● **Exercise**
Please switch every "GUI agent" in the lines below to "desktop agent" and give all the lines again, with nothing else changed.

● **Dataset entries**

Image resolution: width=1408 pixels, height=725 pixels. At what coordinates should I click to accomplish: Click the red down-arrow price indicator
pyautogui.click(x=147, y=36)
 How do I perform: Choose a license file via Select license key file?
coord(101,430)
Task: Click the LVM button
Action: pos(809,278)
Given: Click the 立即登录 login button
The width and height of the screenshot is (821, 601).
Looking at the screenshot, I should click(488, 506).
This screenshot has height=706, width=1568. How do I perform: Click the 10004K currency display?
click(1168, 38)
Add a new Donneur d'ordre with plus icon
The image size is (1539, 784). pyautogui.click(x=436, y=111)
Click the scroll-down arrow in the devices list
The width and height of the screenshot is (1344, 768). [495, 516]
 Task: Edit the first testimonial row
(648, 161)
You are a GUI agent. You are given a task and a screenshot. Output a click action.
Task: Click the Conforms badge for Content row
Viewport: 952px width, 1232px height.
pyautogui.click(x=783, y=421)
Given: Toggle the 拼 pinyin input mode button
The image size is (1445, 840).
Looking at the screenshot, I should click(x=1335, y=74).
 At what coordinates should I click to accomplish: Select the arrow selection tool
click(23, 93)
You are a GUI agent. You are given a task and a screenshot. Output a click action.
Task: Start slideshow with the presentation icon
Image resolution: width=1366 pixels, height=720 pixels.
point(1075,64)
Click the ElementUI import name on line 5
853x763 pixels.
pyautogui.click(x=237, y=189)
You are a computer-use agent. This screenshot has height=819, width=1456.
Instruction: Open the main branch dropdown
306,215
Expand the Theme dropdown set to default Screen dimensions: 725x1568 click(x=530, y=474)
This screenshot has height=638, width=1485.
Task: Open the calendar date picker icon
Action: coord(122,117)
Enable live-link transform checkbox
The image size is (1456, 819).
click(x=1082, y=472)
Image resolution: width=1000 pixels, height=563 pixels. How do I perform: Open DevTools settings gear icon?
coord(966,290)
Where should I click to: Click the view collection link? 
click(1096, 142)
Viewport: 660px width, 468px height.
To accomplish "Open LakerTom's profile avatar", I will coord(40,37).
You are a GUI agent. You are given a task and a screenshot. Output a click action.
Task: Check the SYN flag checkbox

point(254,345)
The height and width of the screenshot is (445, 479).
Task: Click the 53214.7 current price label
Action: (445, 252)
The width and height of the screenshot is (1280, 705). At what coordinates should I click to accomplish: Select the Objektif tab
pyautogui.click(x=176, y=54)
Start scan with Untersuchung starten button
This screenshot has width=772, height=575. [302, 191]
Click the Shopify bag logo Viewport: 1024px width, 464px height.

● **Task solution**
Image resolution: width=1408 pixels, height=725 pixels. At what coordinates should I click to accomplish: Click the red down-arrow price indicator
pyautogui.click(x=147, y=36)
 How do I perform: Choose a license file via Select license key file?
coord(101,430)
Task: Click the LVM button
Action: pos(809,278)
Given: Click the 立即登录 login button
The width and height of the screenshot is (821, 601).
Looking at the screenshot, I should click(488, 506).
This screenshot has height=706, width=1568. How do I perform: Click the 10004K currency display?
click(1168, 38)
Add a new Donneur d'ordre with plus icon
The image size is (1539, 784). pyautogui.click(x=436, y=111)
Click the scroll-down arrow in the devices list
The width and height of the screenshot is (1344, 768). [495, 516]
 Task: Edit the first testimonial row
(648, 161)
You are a desktop agent. You are given a task and a screenshot. Output a click action.
Task: Click the Conforms badge for Content row
Viewport: 952px width, 1232px height.
pyautogui.click(x=783, y=421)
Given: Toggle the 拼 pinyin input mode button
The image size is (1445, 840).
Looking at the screenshot, I should click(x=1335, y=74).
 At what coordinates should I click to accomplish: Select the arrow selection tool
click(23, 93)
You are a desktop agent. You are given a task and a screenshot. Output a click action.
Task: Start slideshow with the presentation icon
Image resolution: width=1366 pixels, height=720 pixels.
point(1075,64)
Click the ElementUI import name on line 5
853x763 pixels.
pyautogui.click(x=237, y=189)
You are a computer-use agent. This screenshot has height=819, width=1456.
Instruction: Open the main branch dropdown
306,215
Expand the Theme dropdown set to default Screen dimensions: 725x1568 click(x=530, y=474)
This screenshot has height=638, width=1485.
Task: Open the calendar date picker icon
Action: coord(122,117)
Enable live-link transform checkbox
The image size is (1456, 819).
click(x=1082, y=472)
Image resolution: width=1000 pixels, height=563 pixels. How do I perform: Open DevTools settings gear icon?
coord(966,290)
Where should I click to: Click the view collection link? 
click(1096, 142)
Viewport: 660px width, 468px height.
To accomplish "Open LakerTom's profile avatar", I will coord(40,37).
You are a desktop agent. You are given a task and a screenshot. Output a click action.
Task: Check the SYN flag checkbox

point(254,345)
The height and width of the screenshot is (445, 479).
Task: Click the 53214.7 current price label
Action: (445, 252)
The width and height of the screenshot is (1280, 705). At what coordinates should I click to accomplish: Select the Objektif tab
pyautogui.click(x=176, y=54)
Start scan with Untersuchung starten button
This screenshot has width=772, height=575. [302, 191]
Click the Shopify bag logo Viewport: 1024px width, 464px height.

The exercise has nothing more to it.